Il Signor Seme intervista Bob Marley

Mi va di riproporre un mio vecchio (2001) pezzo del sito di Signor Seme, con qualche piccolo ritocco nella forma. La sostanza, ed il messaggio, sono gli stessi di allora. 

Dopo accurati appostamenti mi trovo nei pressi di Chia per verificare la veridicità di una soffiata: Bob Marley non è morto, ma vive nascosto in un tranquillo residence da diversi anni a godersi la pensione.
Un pomeriggio vedo un attempato signore dalla pelle scura e dreadlocks lunghissimi che fuma, sdraiato nell'amaca del giardino. L'odore è quello inconfondibile della scoppiettante Sensimilia.

Me la tento: "Hey Bob!"
Bob: "Chini cazzu è?"

SignorSeme: "Salve, sono un giornalista.."

B: "E inzà?"
S: "Mi risulta che lei è Robert Nesta Marley, nato a St. Ann, Jamaica, nel 1945"


B: "E chin'è chi na' chi no'?"
S: "Nessuno, solo volevo esserne certo, dato che lei è legalmente morto l'11/5/1981"

B: " Ehh baaa, appu fattu una finta (muove la testa velocemente da destra a sinistra), e mi seu spesau!"
S: "Ma d'altro canto mi può pure prendere in giro"

B: "Sarebbeee a ddiireee?", fa Marley alzandosi dall'amaca.
S: "Che lei potrebbe anche non essere Bob Marley"

B: "E inzà ta cazzu bollisi?"
S: "Il fatto è che mi pare strano che lei abbia fatto finta di morire, e che parli alla perfezione il cagliaritano".
Guardo Bob negli occhi: è uguale a come sarebbe potuto essere oggi. Mi sono preparato delle frasi in slang jamaicano alle quali lui risponde senza problemi. In seguito mi spiega i motivi per i quali fu ferito nel dicembre del '76 a Kingston, dei retroscena sulla composizione di alcune canzoni ed altro ancora. Ha voglia di parlare, ed io di ascoltarlo.
Sono frastornato. Parliamo di cultura rasta, di Marcus Garvey e della venuta del Messia di Jah. E' preparatissimo, e si aiuta con l'inglese per spiegarmi alcuni concetti del rastafarianesimo. Quindi gli chiedo perché ha scelto di venire in Sardegna.

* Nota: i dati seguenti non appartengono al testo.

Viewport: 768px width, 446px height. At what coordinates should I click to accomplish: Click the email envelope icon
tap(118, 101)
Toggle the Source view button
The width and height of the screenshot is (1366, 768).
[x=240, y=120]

B: "Bos'attrusu no du cumprendeisi, su fattu è chi custu logu è speciali".
S: " Du sciu, ci seu nasciu."

B: "Nooo o frari, no asi cumprendiu unu cazzu, custa terra teni calchi cosa de magicu"
S: " Asi fumau troppu o Bob".

B: "D'appu nau chi no mi cumprendisi. Oh calloneddu, castia chi cummenti logus sa Sardigna no c'i nd'adi mera. Bos'attrus no teneis su prexiu de bivi innoi. Seis prenus de pinniccas, no scieisi rispettai sa natura, su mari e tottas is cosas meravigliosas chi sa natura ari postu innoi. Ma ti castiasa, ma bisi chi tenisi bregungia d'essi sardu? Poitta no chistinas sa limba tua? Poitta arrisi candu bisi unu becciu chi faedda mali s'italianu e benissimu
su sardu? Poitta no cantas is canzonis sardas?"
S: "In casa si parla italiano, dunque io parlo prevalentemente italiano,
con ciò non vuol dire che io mi vergogni".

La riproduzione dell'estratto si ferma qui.